If you have -fprint-explicit-foralls and -fprint-explicit-kinds enabled, quantified variables of kind * are not given kinds in the output. So, the lack of a kind annotation tells you that `a`’s kind is *. Any other kind (assuming these flags) would be printed.
I hope this helps!
Richard
On Apr 15, 2014, at 7:39 PM, Conal Elliott
wrote: I see ‘#’ for unlifted and ‘?’ for open kinds in compiler/parser/Parser.y:
akind :: { IfaceKind }
: '*' { ifaceLiftedTypeKind }
| '#' { ifaceUnliftedTypeKind }
| '?' { ifaceOpenTypeKind }
| '(' kind ')' { $2 }
kind :: { IfaceKind }
: akind { $1 }
| akind '->' kind { ifaceArrow $1 $3 }
However, I don’t know how to get GHC to accept ‘#’ or ‘?’ in a kind annotation. Are these kinds really available to source programs.

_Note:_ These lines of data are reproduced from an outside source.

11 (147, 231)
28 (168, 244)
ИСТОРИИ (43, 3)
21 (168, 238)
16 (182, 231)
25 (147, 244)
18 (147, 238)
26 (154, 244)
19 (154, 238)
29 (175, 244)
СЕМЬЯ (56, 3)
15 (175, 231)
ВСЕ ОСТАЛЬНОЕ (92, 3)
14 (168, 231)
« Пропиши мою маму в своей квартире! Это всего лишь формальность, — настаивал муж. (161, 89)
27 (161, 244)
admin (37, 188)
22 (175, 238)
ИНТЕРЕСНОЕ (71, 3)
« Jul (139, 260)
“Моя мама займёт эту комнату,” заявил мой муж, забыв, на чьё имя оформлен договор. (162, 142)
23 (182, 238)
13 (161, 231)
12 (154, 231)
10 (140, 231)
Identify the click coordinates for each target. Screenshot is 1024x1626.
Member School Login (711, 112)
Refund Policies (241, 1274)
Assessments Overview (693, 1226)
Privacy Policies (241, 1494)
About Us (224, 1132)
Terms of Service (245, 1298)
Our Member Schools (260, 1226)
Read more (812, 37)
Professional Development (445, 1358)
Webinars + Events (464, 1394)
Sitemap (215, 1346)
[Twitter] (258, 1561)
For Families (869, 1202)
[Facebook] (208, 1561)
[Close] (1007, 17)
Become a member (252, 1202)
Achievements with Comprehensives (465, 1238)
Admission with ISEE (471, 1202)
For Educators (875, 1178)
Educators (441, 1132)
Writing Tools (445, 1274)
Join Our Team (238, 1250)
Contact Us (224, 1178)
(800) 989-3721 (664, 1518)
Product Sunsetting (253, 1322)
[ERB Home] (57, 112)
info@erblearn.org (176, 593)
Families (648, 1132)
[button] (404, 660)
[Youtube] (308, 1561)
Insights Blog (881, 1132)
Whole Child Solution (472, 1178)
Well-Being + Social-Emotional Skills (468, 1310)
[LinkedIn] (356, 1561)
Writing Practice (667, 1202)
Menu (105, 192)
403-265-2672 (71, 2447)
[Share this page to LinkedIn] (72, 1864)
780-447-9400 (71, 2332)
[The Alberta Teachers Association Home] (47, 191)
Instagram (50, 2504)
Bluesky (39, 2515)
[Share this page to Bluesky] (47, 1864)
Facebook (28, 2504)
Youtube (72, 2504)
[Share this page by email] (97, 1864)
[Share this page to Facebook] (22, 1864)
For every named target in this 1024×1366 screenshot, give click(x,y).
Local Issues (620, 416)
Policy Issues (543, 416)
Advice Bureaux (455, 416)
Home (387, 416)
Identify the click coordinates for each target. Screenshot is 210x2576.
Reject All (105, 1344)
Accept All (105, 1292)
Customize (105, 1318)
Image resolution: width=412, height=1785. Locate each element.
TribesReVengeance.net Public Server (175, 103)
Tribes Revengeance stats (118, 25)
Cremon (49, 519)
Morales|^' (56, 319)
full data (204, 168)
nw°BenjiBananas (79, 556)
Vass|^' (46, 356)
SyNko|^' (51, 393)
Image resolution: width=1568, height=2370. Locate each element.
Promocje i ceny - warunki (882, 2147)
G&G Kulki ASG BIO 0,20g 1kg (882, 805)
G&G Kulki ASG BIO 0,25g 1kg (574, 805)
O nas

I see that undefined has an open-kinded type:
*Main> :i undefined
undefined :: forall (a :: OpenKind). a -- Defined in ‘GHC.Err’
Looking in the GHC.Err source, I just see the following:
undefined :: a
undefined = error "Prelude.undefined"
However, if I try similarly,
q :: a
q = error "q"
I don’t see a similar type:
*X> :i q
q :: forall a. a -- Defined at ../test/X.hs:12:1
I don't know what kind 'a' has here, nor how to find out.